Akademik Veri Yönetim Sistemi
Journal of Power Sources, cilt.672, 2026 (SCI-Expanded, Scopus)
In this work, we present a novel metal organic framework (MOF) derived surface modification strategy to enhance the stability and electrochemical behavior of anode-free aqueous zinc ion batteries (ZIBs). Specifically, copper ions and benzene-1,3,5-tricarboxylic acid coordinated (HKUST-1) MOFs are directly synthesized on copper (Cu) foil via a facile wet-chemical route, followed by laser carbonization to form a porous carbon-modified interface (LACI-Cu).
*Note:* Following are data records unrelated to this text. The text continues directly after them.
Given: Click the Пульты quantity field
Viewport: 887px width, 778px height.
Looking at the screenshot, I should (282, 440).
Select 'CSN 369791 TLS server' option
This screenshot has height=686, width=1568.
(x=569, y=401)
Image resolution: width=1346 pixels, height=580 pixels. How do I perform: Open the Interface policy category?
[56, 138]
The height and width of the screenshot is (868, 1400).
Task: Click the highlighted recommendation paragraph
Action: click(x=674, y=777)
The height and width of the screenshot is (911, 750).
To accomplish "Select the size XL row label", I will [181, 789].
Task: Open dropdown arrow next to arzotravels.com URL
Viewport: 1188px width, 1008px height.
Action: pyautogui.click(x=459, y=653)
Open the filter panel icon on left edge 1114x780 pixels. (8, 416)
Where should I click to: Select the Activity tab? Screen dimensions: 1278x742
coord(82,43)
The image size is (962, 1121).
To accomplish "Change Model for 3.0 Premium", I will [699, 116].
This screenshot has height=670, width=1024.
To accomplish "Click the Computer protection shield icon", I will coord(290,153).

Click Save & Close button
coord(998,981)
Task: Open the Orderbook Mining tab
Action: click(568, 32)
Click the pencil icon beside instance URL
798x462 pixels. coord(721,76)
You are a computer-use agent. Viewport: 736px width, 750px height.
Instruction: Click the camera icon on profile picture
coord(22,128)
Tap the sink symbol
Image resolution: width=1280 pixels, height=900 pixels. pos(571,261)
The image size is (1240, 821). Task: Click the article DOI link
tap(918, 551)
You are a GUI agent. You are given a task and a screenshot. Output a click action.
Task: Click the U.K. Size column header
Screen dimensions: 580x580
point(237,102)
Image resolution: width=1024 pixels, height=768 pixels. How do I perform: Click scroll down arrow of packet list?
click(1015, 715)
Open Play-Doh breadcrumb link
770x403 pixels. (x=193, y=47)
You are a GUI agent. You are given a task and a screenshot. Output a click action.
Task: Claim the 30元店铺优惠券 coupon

Comprehensive structural and electrochemical analyses confirm that the fabricated LACI-Cu anodes exhibit excellent electrochemical stability, significantly improving battery performance. Symmetric cells with LACI-Cu anodes exhibit prolonged cycling stability, sustaining 1000 h at 1.0 mA cm−2 and 750 h at both 2.0 and 5.0 mA cm−2. Furthermore, full cells with LACI-Cu anodes and vanadium pentoxide (V2O5) cathodes deliver a remarkable specific capacity of 269.8 mAh g−1 at 0.1 A g−1, which is an order of magnitude higher than that of bare Cu//V2O5 cells (24.8 mAh g−1), and retain 84.5% of their initial capacity after 1400 cycles at 1.0 A g−1. These results demonstrate the potential of MOF-derived surface engineering in advancing aqueous ZIBs. The development of anode-free ZIBs represents a pivotal shift in battery architecture to overcome longstanding barriers associated with Zn metal anodes.